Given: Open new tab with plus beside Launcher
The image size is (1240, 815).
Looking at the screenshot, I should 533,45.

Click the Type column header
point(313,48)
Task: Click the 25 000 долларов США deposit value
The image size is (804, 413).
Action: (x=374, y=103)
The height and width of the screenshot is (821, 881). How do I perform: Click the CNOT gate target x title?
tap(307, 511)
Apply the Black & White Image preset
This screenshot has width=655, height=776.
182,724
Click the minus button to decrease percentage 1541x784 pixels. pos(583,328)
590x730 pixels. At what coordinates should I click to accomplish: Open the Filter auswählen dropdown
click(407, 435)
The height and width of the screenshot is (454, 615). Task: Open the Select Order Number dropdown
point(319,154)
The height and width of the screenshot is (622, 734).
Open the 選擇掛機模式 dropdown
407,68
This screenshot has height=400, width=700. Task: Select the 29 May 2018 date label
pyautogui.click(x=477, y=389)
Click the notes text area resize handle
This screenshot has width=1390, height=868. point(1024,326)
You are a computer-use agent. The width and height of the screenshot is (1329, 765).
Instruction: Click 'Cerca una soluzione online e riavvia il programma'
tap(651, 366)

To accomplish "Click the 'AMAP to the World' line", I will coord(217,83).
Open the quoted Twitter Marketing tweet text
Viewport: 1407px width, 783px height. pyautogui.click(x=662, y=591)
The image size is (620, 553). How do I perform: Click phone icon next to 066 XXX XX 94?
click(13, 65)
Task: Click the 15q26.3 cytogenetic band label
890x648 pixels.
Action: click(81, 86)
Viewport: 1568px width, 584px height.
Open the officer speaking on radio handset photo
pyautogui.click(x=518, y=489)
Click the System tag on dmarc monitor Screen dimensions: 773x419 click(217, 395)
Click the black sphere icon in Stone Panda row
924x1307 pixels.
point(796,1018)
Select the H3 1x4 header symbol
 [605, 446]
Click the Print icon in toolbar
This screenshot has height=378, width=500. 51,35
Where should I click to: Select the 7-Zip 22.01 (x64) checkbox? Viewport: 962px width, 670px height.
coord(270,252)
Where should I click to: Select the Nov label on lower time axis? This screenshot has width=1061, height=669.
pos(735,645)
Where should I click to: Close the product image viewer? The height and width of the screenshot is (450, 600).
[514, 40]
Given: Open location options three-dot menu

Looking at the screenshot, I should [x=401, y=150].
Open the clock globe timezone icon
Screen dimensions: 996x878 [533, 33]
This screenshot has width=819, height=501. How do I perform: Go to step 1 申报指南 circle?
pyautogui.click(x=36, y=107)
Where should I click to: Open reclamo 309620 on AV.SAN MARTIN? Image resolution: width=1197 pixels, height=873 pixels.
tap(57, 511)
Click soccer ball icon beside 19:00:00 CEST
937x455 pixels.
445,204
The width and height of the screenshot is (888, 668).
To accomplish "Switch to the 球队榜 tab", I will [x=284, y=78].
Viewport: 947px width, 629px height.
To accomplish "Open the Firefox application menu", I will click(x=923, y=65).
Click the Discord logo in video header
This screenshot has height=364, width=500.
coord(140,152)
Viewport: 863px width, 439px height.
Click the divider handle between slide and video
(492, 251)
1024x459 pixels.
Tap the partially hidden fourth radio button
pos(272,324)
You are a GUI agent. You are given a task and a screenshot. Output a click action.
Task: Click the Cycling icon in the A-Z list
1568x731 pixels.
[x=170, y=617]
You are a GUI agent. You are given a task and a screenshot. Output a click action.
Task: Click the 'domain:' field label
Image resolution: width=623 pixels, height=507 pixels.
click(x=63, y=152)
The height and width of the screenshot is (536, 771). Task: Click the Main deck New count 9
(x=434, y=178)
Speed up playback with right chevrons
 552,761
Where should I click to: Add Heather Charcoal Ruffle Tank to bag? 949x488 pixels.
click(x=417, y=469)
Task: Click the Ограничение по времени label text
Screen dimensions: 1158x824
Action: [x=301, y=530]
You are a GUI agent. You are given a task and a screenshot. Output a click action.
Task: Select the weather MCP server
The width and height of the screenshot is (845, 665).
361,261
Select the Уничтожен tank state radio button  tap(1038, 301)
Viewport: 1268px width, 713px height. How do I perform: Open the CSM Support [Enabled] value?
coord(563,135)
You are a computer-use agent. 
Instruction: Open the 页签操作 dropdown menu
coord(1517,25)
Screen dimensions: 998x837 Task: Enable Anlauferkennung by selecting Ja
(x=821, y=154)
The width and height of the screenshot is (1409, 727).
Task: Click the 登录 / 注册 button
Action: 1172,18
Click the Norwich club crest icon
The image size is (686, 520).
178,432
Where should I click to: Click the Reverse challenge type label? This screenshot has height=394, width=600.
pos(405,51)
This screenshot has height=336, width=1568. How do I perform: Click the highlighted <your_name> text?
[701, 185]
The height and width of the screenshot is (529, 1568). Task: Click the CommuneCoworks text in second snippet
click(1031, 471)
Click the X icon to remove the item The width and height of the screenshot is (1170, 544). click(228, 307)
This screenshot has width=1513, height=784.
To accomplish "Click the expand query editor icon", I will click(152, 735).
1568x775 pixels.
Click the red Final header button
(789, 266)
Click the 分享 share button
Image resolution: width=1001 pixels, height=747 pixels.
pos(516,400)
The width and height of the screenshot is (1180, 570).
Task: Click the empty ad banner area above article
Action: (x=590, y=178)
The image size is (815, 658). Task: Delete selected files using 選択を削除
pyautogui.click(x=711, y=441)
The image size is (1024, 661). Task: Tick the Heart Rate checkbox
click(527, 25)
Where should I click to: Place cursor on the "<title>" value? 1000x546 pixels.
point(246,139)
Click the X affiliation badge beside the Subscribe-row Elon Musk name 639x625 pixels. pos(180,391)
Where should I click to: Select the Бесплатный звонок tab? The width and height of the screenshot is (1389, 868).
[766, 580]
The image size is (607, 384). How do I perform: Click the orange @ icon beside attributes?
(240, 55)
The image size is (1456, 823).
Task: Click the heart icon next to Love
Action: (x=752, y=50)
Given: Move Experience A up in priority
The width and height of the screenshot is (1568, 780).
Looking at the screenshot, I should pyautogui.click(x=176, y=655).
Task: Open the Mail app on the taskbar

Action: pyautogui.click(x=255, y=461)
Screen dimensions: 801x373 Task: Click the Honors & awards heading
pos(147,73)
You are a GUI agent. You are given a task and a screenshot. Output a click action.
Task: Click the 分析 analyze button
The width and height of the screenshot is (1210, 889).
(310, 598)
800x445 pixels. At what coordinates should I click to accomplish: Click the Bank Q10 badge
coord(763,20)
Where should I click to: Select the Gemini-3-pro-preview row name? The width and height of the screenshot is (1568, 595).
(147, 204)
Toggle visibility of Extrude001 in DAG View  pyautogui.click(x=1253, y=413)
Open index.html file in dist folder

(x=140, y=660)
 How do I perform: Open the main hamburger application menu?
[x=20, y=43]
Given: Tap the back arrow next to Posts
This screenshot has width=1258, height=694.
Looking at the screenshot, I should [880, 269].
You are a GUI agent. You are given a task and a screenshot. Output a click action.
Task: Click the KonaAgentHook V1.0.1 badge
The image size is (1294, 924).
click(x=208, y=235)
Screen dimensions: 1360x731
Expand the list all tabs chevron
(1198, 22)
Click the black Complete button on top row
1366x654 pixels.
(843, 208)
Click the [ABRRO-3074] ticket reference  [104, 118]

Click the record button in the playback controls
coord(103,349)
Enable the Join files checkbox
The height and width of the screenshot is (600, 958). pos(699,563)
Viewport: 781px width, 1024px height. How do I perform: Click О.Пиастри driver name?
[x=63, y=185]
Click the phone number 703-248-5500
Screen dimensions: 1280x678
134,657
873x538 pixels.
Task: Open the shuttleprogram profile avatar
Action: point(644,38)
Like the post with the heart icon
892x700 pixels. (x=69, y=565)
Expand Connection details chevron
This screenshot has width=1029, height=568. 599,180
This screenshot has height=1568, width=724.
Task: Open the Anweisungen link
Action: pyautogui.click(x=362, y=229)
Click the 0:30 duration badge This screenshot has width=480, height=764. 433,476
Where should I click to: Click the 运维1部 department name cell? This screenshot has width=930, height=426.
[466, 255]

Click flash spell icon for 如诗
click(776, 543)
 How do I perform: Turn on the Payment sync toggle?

(Description of the task)
Where a line in the records above contains "computer", include it in the count, and give only that number.

(Written answer)
2